Hier ward nun meines Freundes technisch mercantilische Lust auf einmal rege. Durch die Frankfurter Zeitung hatte er sich schon mit Gelehrten und Buchhändlern in Verbindung gesetzt, wir sollten daher, wie er meinte, dieses seltsame und gewiß auffallende Werk auf eigne Kosten herausgeben, und es werde davon ein guter Vortheil zu ziehen sein; wie er denn, mit so vielen andern, öfters den Buchhändlern ihren Gewinn nachzurechnen pflegte, der bei manchen Werken freilich groß war, besonders wenn man außer Acht ließ, wie viel wieder an anderen Schriften und durch sonstige Handelsverhältnisse verloren geht.
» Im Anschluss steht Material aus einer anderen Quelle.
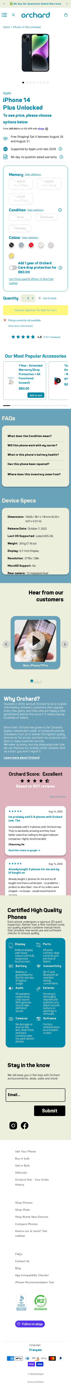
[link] (11, 381)
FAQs (18, 1253)
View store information (20, 326)
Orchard (39, 1374)
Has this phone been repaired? (28, 464)
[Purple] (50, 245)
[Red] (31, 245)
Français (35, 1350)
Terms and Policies (35, 1381)
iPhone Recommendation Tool (34, 1282)
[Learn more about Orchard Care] (60, 267)
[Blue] (21, 245)
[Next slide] (65, 644)
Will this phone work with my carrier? (32, 445)
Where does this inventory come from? (34, 474)
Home (6, 27)
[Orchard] (35, 15)
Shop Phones (24, 1202)
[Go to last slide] (6, 644)
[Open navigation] (4, 15)
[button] (58, 380)
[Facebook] (24, 1125)
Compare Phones (26, 1223)
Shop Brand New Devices (31, 1216)
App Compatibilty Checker (32, 1275)
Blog (18, 1268)
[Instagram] (13, 1125)
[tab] (31, 680)
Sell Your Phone (25, 1151)
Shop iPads (22, 1209)
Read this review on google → (24, 850)
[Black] (11, 245)
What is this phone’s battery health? (33, 454)
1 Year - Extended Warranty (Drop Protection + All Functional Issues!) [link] (30, 374)
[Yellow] (11, 255)
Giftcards (21, 1172)
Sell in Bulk (22, 1165)
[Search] (13, 15)
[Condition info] (60, 210)
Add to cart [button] (36, 395)
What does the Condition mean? (30, 436)
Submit (49, 1111)
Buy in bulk (22, 1158)
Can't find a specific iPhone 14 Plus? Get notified (31, 281)
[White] (41, 245)
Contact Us (22, 1261)
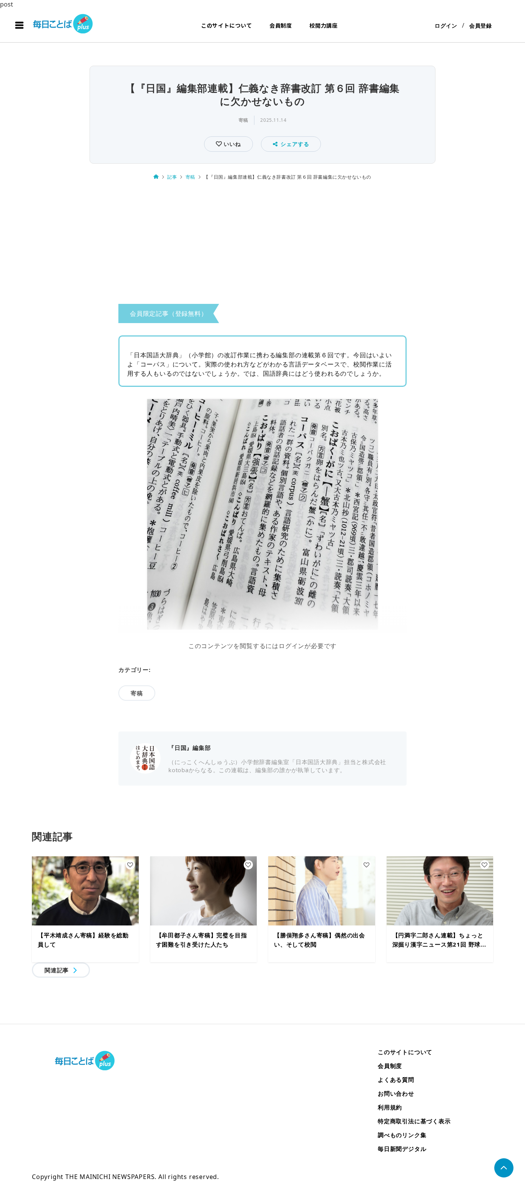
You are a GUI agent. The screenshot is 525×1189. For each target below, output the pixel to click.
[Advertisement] (262, 244)
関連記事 (57, 970)
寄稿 (243, 120)
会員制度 (280, 25)
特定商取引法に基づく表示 (414, 1121)
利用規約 (390, 1107)
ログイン (446, 25)
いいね (231, 144)
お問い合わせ (396, 1093)
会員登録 (480, 25)
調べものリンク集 (402, 1135)
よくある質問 (396, 1079)
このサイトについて (226, 25)
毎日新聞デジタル (402, 1149)
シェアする (295, 144)
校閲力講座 (323, 25)
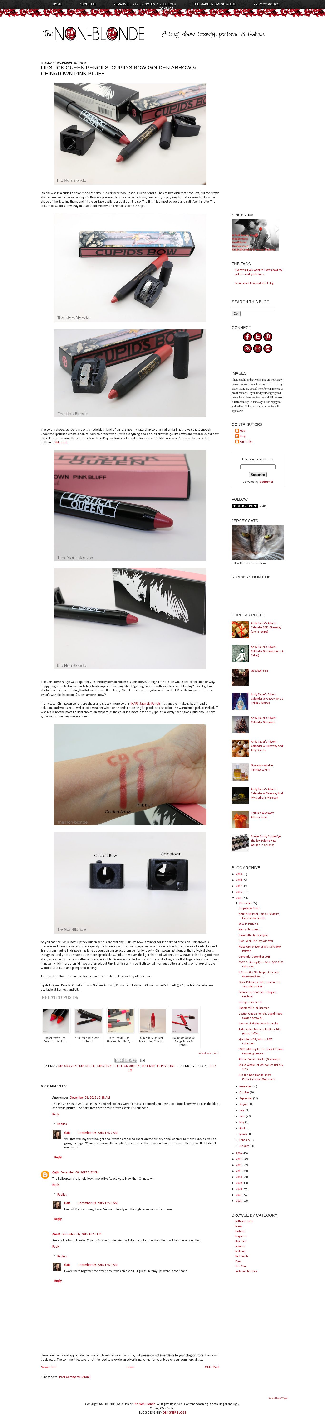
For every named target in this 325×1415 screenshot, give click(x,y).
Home (57, 4)
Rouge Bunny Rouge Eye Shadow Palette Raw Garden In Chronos (266, 841)
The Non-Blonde (144, 1404)
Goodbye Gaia (259, 670)
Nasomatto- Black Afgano (253, 935)
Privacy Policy (266, 4)
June (242, 1116)
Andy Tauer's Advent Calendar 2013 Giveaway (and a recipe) (266, 627)
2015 (239, 898)
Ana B (56, 1234)
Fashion (240, 1231)
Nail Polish (241, 1256)
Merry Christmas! (249, 929)
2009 (239, 1183)
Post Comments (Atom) (75, 1377)
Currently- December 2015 (255, 956)
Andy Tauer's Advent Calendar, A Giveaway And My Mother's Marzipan (267, 793)
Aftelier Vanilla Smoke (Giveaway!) (260, 1059)
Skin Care (241, 1266)
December (245, 903)
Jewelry (240, 1246)
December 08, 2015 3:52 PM (80, 1172)
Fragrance (241, 1236)
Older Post (212, 1367)
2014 (239, 1153)
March (243, 1134)
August (244, 1104)
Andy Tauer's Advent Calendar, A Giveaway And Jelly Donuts (267, 746)
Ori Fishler (246, 441)
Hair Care (240, 1241)
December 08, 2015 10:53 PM (81, 1234)
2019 (239, 874)
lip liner (87, 1066)
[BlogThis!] (121, 1060)
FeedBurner (266, 482)
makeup (148, 1066)
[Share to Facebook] (130, 1060)
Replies (62, 1124)
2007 (239, 1195)
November (245, 1086)
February (245, 1140)
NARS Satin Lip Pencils (146, 703)
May (242, 1122)
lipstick (104, 1066)
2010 (239, 1177)
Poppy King (166, 1066)
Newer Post (49, 1367)
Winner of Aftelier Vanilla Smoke (258, 1023)
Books (238, 1226)
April (242, 1128)
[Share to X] (125, 1060)
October (244, 1092)
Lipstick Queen (126, 1066)
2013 (239, 1159)
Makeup (240, 1251)
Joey (242, 436)
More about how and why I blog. (254, 283)
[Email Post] (141, 1060)
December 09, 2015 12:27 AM (98, 1133)
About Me (87, 4)
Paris (238, 1261)
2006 (239, 1201)
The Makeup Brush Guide (214, 4)
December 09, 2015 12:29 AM (98, 1265)
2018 (239, 880)
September (246, 1098)
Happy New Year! (249, 908)
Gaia (67, 1133)
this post (61, 442)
Genug, es ward ausgemacht, daß ich das Papier anschaffen, er aber für den Druck sorgen solle; und somit ging es frisch an’s Werk, und mir gefiel es gar nicht übel, meine wilde dramatische Skizze nach und nach in saubern Aushängebogen zu sehen.

Eckermann, Gespräche 9. 11. 1824 (Houben1 S. 98)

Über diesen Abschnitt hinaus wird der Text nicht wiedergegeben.